→ SELECTED PASSAGE:
=== Section Start ===

I want to share this with you, because I’d like to help destigmatize mental health issues and especially postpartum mood disorders. More people suffer from postpartum depression than you think - it’s actually more common than having a stroke. While this is only my experience, there are so many others with their own story.
I feel most fulfilled when I am pouring into others. While I can be abrasive and sometimes blunt, I have a pretty soft heart. I’m also an incredibly stubborn person, and I don’t like to ask for help. Well no - more than that, I don’t like the vulnerability of asking for help.
I’ve walked alongside friends who have struggled with postpartum depression. It’s been one of the hardest things to watch someone fight against their own mind and stand by helpless to ease their frustration. I just wanted to fight that battle with them, for them.
Well, now I am fighting alongside them. It’s the sisterhood I never wanted to join.
I have lived with anxiety since I can remember. Of course, I didn’t realize it was anxiety at the time. Not until I was in college did I start to piece together the threads of my fragile mental state.
At 10, I developed an unhealthy fear of germs. This led to an obsessive handwashing routine - if I touched anything but myself, I had to stop and wash my hands - with Dial soap, in hot water. It made it difficult to bake, which I enjoyed. Scoop flour, wash hands. Crack egg, wash hands. Put the pan in the oven, wash hands.
Frightened, I watched as the skin cracked and split from the harsh soap and scalding water. Each night I scratched my hands furiously in my sleep, waking up to dried blood on my sheets, my face, under my nails. My mother began to cover my hands in vaseline, plastic bags, and then socks at bedtime. Eventually, my anxiety subsided and I stopped washing my hands so frequently. Obsessive-compulsive behaviors also have a link to anxiety, and kids can show their anxiety in unique ways.
After college, I got my first job in the big city. My walk to the office led me over a river, and every crossing left me queasy. Against my will, I envisioned myself jumping off the bridge into the cold water 20 feet below. I didn’t want to die - I was repulsed by these thoughts, not seduced by them. I was horrified and told no one that my mind was committing self-sabotage.
Years later, I learned its name: intrusive thoughts syndrome. It has a correlation with OCD and anxiety and the thoughts are often gruesome in nature. Luckily, these thoughts became less and less commonplace, and I found a new “normal” that actually resembled an ordinary experience of mental health.
I got married to my best friend. We moved up in our careers and into a tiny one-bedroom apartment with fantastic exposed brick. I was diagnosed with PCOS, a hormone condition that also has a correlation to depression. Eventually I gave birth to my son. I girded my loins for a wave of depression to overtake me - but it never came. Instead I experienced a joy so profound that it shone into every corner of my mind.
Days after Shep’s first birthday, I found out I was pregnant again. I started to worry - how was I going to manage and juggle all these parts of my life? How would I balance having two under two with work? In December, I gave birth to my daughter, Rory.
Have you struggled with postpartum depression or anxiety? Maybe your friend? What helped you heal?

=== Section End ===

→ REQUIRED WORK: Rewrite the postpartum depression essay from "I feel most" to "wanted to join.", swapping "sisterhood" for "fellowship". The entries after this are separate material, unrelated to the essay.

→ SOURCE DATA:
=== Section Start ===

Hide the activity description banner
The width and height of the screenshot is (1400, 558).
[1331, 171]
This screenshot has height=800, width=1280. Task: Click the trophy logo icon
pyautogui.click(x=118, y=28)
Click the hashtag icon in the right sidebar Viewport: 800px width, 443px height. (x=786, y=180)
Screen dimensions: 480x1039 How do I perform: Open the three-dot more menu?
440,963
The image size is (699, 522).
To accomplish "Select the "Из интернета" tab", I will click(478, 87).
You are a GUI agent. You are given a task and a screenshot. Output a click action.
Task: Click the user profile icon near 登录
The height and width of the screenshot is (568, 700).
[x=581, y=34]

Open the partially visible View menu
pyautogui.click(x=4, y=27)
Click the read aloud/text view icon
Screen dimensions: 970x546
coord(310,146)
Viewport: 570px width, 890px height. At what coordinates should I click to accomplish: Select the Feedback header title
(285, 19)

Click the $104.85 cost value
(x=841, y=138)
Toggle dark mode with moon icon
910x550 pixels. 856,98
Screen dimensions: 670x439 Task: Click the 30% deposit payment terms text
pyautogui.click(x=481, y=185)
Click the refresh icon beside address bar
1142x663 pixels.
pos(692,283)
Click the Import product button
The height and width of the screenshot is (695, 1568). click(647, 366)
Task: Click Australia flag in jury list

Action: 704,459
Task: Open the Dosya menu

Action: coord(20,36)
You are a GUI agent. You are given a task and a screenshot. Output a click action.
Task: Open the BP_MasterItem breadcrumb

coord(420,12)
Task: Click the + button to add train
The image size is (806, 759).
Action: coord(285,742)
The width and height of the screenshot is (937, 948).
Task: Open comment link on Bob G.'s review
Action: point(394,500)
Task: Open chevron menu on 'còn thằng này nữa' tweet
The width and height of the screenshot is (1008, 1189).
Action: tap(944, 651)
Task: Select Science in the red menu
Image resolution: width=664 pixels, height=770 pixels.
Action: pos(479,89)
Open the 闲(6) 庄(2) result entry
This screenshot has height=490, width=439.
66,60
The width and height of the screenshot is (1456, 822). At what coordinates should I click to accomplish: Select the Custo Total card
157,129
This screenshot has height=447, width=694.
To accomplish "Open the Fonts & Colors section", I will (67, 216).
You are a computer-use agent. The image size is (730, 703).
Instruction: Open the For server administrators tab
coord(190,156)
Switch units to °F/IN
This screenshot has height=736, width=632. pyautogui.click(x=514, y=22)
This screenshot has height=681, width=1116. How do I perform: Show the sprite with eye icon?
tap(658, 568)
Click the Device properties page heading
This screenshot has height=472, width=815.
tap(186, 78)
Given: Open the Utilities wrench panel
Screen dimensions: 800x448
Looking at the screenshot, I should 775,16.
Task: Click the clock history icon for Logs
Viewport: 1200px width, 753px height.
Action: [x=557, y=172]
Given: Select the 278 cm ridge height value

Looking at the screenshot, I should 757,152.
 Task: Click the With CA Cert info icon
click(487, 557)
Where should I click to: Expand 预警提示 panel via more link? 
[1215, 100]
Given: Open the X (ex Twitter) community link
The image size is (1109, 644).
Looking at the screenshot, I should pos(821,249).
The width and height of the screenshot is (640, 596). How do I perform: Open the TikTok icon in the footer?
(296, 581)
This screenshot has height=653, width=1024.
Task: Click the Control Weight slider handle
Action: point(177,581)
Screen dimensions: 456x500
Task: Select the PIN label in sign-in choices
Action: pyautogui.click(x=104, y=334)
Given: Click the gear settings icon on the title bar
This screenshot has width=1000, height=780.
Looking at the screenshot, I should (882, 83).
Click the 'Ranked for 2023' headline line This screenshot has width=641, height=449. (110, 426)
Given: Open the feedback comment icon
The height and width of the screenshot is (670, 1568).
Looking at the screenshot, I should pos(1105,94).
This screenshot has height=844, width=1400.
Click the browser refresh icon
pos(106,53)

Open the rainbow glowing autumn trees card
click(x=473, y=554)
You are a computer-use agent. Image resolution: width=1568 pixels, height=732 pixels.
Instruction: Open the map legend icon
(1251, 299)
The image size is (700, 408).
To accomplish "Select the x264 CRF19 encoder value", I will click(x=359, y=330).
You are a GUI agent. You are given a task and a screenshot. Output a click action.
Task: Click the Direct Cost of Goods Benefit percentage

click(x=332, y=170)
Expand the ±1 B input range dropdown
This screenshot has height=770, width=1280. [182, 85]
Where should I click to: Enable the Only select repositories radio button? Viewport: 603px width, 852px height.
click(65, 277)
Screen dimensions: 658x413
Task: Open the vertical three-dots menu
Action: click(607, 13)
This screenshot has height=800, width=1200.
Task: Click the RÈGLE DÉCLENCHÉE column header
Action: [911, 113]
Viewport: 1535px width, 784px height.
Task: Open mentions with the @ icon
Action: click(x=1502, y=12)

=== Section End ===

→ OUTPUT FOR THIS EXERCISE:
I feel most fulfilled when I am pouring into others. While I can be abrasive and sometimes blunt, I have a pretty soft heart. I’m also an incredibly stubborn person, and I don’t like to ask for help. Well no - more than that, I don’t like the vulnerability of asking for help.
I’ve walked alongside friends who have struggled with postpartum depression. It’s been one of the hardest things to watch someone fight against their own mind and stand by helpless to ease their frustration. I just wanted to fight that battle with them, for them.
Well, now I am fighting alongside them. It’s the fellowship I never wanted to join.